The government should adopt a radical approach to reversing the rising tide of red tape that the manufacturers’ organisation, the EEF, says is hampering business growth and investment.

In its report, Reforming Regulation, the EEF has argued that tackling the issue of business regulation will be key to encouraging new firms and to creating jobs.

While welcoming the steps taken so far, the EEF believes that the UK needs a major culture change across government and a real drive to control the costs of new regulation.

In particular, the report highlights the government’s decision to exempt EU legislation from its plans to ease the regulatory burden.

The omission of EU laws from the ‘one-in, one-out’ rule which applies to UK-generated rules could lead to an unchecked rise in new environmental and employment regulations, the EEF claimed.

According to the report, 52 per cent of almost 300 manufacturers surveyed saw regulation as an obstacle to expanding their businesses, with rule compliance rated as the second worst aspect of the UK business environment behind taxation.

The employers’ group picked out employment and pensions policy, which affect all businesses, and environmental policy, which has a disproportionate impact on manufacturing, as the main sources for the additional regulation that is coming on stream.

Together, these areas accounted for 56 per cent of the cost of European regulations introduced over the past decade and 65 per cent of the cost of domestic regulations.

In response, the report makes a series of recommendations which the government should introduce to change the regulatory environment.

Specifically, it puts the case for far-reaching reform in two areas: a robust and transparent system of measuring and controlling the costs of regulation; and the need for policymakers to develop some fresh-thinking about the way regulation is conceived and implemented.

As far as controlling costs is concerned, the EEF wants to see a shift in focus from simply reducing bureaucratic costs that arise from existing legislation to reducing the overall flow of business regulation.

All proposed regulations should be subject to challenge by providing the recently established watchdog, the Regulatory Policy Committee, with sufficient resources to carry out its role effectively.

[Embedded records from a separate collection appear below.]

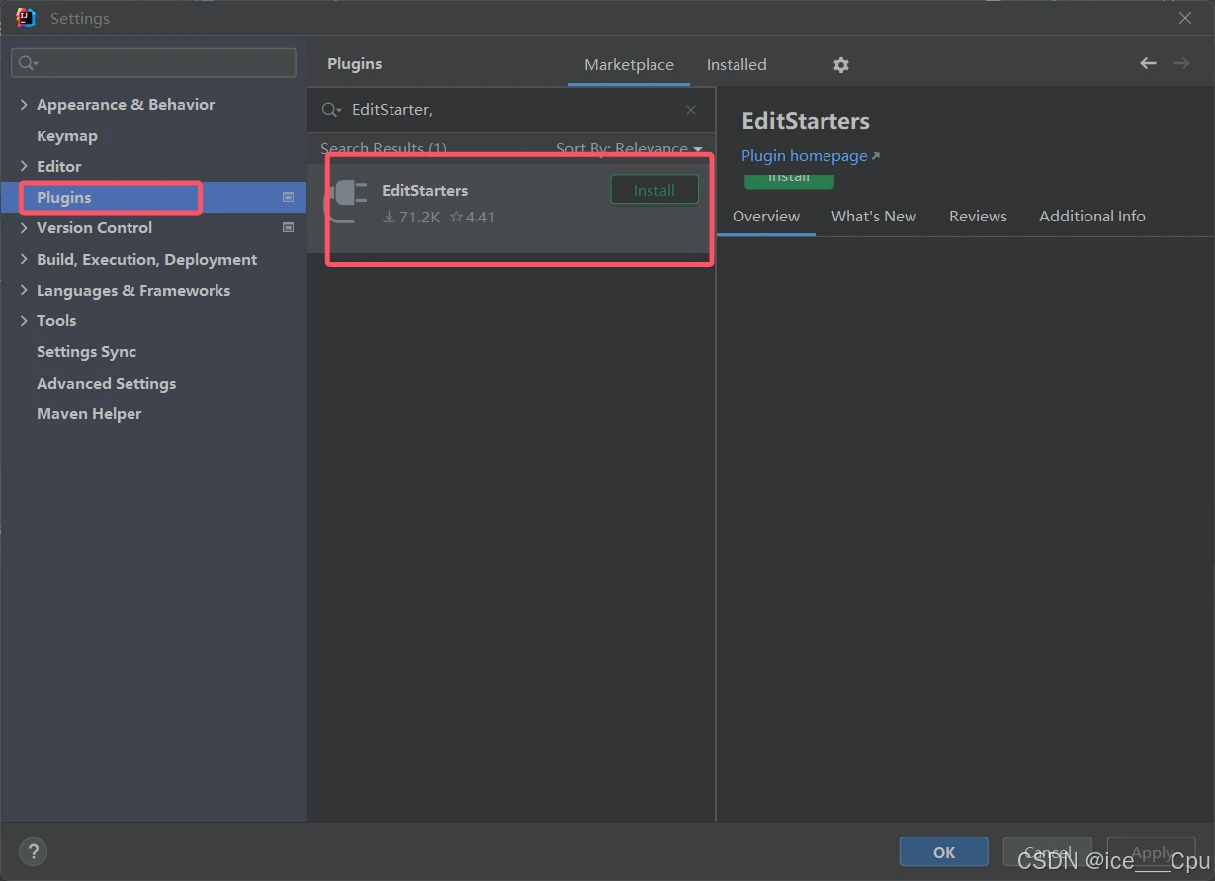Screen dimensions: 1215x881
Task: Click the OK button
Action: pyautogui.click(x=943, y=852)
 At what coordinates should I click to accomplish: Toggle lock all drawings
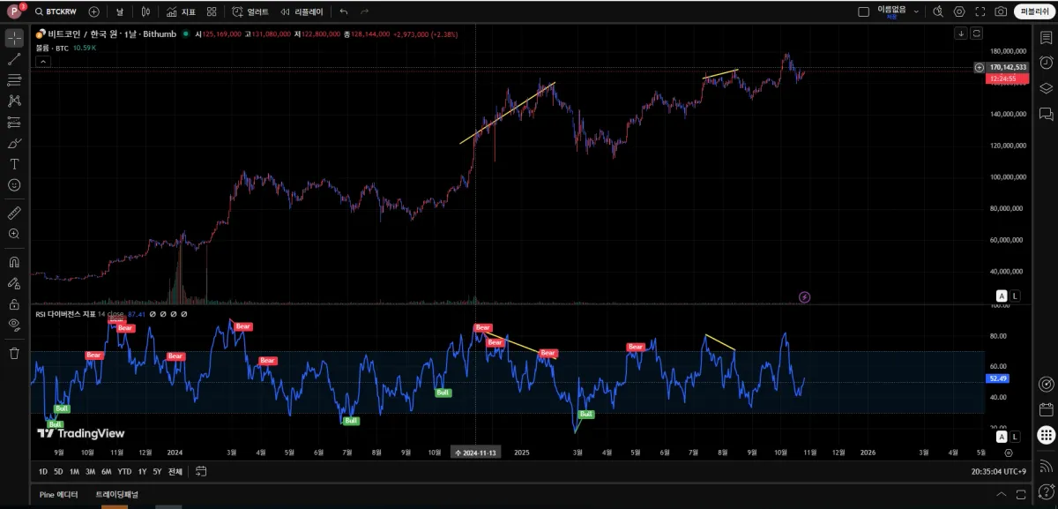point(14,304)
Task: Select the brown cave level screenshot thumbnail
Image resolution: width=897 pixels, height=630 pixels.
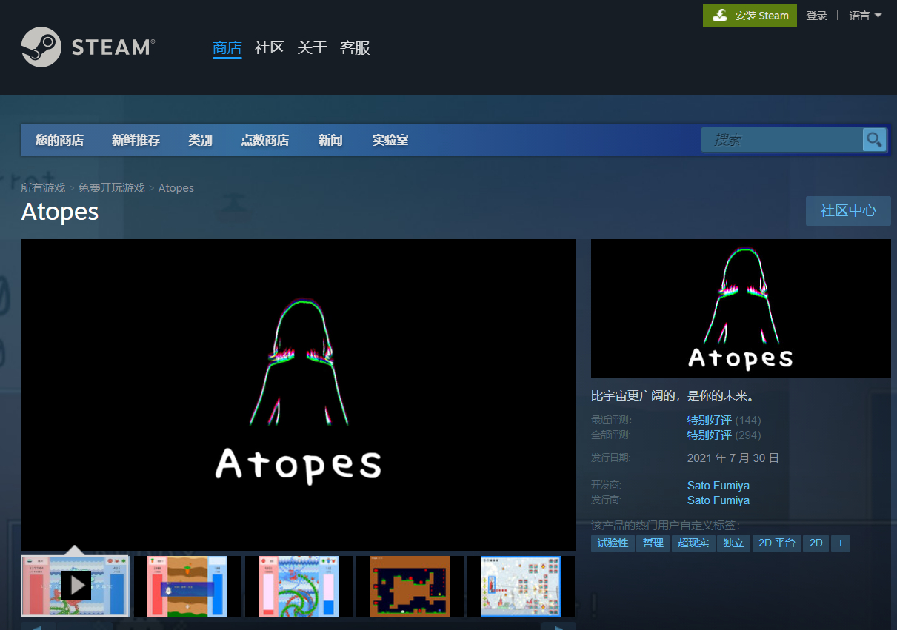Action: coord(410,586)
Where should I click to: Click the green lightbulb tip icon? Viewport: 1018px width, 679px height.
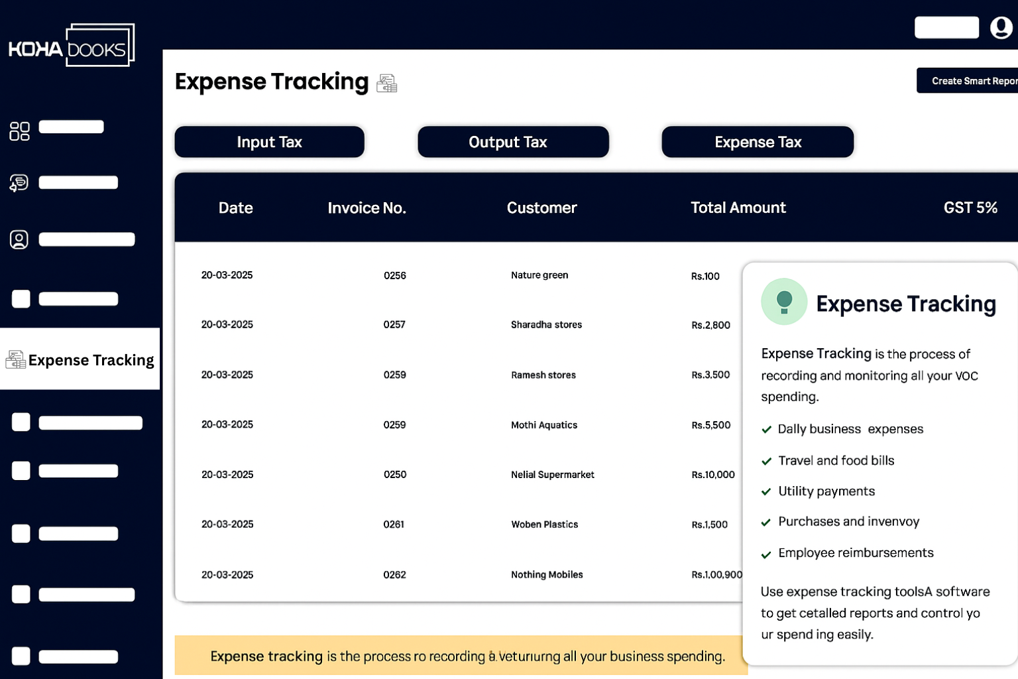[x=784, y=302]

The ‘one in, one out’ system for new regulations must be a stepping stone to the introduction of enforceable departmental regulatory budgets covering both European and domestic regulation, something that should be in place by 2015.

The government should work with its European partners to set up a body that can offer an effective challenge to EU regulatory plans and to improve the quality of EU impact assessments.

Finally, moves must be made to reduce the burden created by frequent changes in non-statutory standards; this should be done by setting clear ground rules for standards-makers, the EEF said.

On the question of government departmental culture, policymakers need to concentrate on reducing the net costs of regulation and should make regulation a matter of last resort and only when there is an overwhelming case for it.

Seven-year ‘sunsetting’ reviews should be treated as an opportunity to take a strategic look at the cumulative effect of regulation and to consider major reforms before assessing individual regulations.

Policymakers should be provided with clear guidance on the range of alternatives to regulation, and more civil servants should be sent on secondments to industry, the EEF concluded.

Steve Radley, the EEF’s director of policy, commented: “Regulation is an essential part of a well-functioning society and can deliver major benefits. However, where it is excessive, ill-conceived or poorly implemented, it can impose significant cost on individuals, businesses and the wider economy with little or no benefit.

“Over the past two decades we have been promised reductions in costs, only to see them rise year on year. A bold new approach to regulation is now needed to meet the Chancellor’s aim of making the UK economy open for business. We need an open and transparent system that sets limits for total costs of regulation, whether they originate in Brussels or Westminster, and then sticks to them.”

Mr Radley added: “There have been some positive early signs from the coalition, and we now need to see decisive action that will turn these intentions into results that actually help business to deliver a re-balanced economy.”